At 10k documents/day with 30% VLM routing, you are spending ~$2k/month on VLM calls. At 100% VLM routing, that is $6.9k/month. The routing layer pays for itself almost immediately.

Eval for Vision Tasks

Standard LLM evals do not work for document extraction. You need field-level metrics.

Build a golden dataset of 200–500 documents with human-verified ground truth. For each field, measure:

  • Exact match rate: correct value, correct type
  • Partial match rate: correct value, wrong format (e.g. "2024-01-15" vs "01/15/2024")
  • Hallucination rate: model returned a value when ground truth is null
  • Null rate when present: model returned null when value exists

Track these per document type and per model version. When you change your prompt or switch models, re-run the eval before shipping.

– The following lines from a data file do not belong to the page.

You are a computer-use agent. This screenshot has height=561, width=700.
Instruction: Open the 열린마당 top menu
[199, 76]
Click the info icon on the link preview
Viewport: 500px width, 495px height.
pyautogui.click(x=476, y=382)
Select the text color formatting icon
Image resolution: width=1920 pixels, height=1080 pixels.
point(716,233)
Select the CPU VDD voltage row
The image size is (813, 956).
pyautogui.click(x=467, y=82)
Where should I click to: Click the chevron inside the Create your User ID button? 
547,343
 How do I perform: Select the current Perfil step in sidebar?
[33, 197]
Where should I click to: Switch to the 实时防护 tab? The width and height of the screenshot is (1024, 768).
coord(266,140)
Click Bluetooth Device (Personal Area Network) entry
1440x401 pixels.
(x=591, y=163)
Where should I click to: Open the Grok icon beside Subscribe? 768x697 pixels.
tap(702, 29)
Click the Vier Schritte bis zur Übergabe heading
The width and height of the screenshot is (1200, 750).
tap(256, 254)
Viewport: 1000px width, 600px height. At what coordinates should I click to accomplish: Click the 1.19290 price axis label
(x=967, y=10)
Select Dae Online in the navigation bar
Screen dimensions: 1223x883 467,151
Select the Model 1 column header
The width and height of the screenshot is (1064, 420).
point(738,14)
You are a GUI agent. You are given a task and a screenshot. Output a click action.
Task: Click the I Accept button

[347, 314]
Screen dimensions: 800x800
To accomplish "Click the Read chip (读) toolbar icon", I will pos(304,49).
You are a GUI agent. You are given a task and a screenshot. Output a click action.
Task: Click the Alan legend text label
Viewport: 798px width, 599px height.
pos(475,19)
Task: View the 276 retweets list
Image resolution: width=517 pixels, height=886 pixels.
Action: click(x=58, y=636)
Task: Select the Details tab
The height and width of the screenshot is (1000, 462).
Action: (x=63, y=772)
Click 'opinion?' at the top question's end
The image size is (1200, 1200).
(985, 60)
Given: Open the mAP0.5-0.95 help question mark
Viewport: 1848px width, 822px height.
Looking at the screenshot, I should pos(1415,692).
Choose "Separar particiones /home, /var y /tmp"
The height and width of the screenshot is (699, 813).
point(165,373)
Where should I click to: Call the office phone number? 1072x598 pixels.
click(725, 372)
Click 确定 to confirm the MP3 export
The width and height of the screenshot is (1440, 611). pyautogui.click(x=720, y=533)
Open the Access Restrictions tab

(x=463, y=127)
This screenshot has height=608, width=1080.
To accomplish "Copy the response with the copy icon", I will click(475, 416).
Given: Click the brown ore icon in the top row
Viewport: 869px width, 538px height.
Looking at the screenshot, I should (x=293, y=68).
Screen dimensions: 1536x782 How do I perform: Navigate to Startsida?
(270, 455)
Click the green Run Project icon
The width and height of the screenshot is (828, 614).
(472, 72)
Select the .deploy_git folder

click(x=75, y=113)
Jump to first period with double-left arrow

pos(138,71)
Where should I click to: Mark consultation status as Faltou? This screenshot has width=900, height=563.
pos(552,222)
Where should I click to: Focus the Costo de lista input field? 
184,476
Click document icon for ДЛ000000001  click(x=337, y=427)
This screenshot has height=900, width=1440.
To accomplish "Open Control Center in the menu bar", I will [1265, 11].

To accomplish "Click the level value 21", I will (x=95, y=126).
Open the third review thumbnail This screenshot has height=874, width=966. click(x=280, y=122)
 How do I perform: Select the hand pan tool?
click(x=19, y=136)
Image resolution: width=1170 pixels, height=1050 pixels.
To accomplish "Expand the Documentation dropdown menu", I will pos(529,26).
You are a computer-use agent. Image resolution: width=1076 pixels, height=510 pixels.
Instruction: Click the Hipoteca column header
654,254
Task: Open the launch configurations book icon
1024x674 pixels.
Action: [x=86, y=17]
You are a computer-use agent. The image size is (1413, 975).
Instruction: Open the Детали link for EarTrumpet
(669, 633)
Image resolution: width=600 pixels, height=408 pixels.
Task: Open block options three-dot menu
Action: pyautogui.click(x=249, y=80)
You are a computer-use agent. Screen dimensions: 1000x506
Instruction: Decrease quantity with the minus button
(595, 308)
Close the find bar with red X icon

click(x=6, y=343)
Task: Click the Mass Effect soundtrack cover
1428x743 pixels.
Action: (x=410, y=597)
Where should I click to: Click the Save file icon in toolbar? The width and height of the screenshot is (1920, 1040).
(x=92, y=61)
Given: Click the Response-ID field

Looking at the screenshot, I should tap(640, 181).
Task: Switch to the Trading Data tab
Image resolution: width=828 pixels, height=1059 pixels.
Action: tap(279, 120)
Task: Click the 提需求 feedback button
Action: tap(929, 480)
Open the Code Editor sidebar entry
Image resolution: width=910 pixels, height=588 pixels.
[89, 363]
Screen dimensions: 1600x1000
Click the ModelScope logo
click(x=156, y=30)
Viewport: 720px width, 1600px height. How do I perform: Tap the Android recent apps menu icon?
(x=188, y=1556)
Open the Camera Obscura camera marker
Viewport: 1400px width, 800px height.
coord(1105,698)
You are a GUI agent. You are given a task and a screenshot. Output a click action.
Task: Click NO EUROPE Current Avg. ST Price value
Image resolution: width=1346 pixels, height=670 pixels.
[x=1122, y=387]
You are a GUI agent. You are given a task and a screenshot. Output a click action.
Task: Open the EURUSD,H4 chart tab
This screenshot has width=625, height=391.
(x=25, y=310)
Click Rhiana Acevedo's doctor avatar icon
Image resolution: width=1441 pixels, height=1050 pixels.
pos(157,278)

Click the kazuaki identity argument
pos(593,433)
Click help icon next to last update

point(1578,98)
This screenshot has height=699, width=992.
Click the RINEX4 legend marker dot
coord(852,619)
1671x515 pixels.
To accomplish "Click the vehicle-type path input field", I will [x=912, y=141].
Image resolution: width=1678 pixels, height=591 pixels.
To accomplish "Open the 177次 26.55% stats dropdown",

def evaluate_extraction(predicted: dict, ground_truth: dict) -> dict:
    fields = set(ground_truth.keys()) | set(predicted.keys())
    results = {"exact": 0, "partial": 0, "hallucination": 0, "missed": 0, "total": len(fields)}
 
    for field in fields:
        gt = ground_truth.get(field)
        pred = predicted.get(field)
 
        if gt is None and pred is not None:
            results["hallucination"] += 1
        elif gt is not None and pred is None:
            results["missed"] += 1
        elif str(gt).strip().lower() == str(pred).strip().lower():
            results["exact"] += 1
        else:
            results["partial"] += 1
 
    results["exact_rate"] = results["exact"] / results["total"]
    results["hallucination_rate"] = results["hallucination"] / results["total"]
    return results

Key Takeaways

  • VLMs win on complex layouts, handwriting, context-dependent extraction, and poor image quality — not on high-volume, templated, low-complexity documents.
  • A routing classifier that sends 70% of traffic to Tesseract and 30% to a VLM can cut costs by 4–5x versus VLM-only with minimal accuracy loss.
  • Schema-first prompting and per-page chunking are the two highest-leverage prompt engineering techniques for document extraction.
  • Log confidence signals from the VLM and build feedback loops — hallucination rates drift when document types change.
  • Build a golden dataset eval before your first production deployment; re-run it on every model or prompt change.
  • Air-gapped and sub-second-latency requirements are hard blockers for cloud VLM APIs — plan your fallback architecture before those constraints surprise you.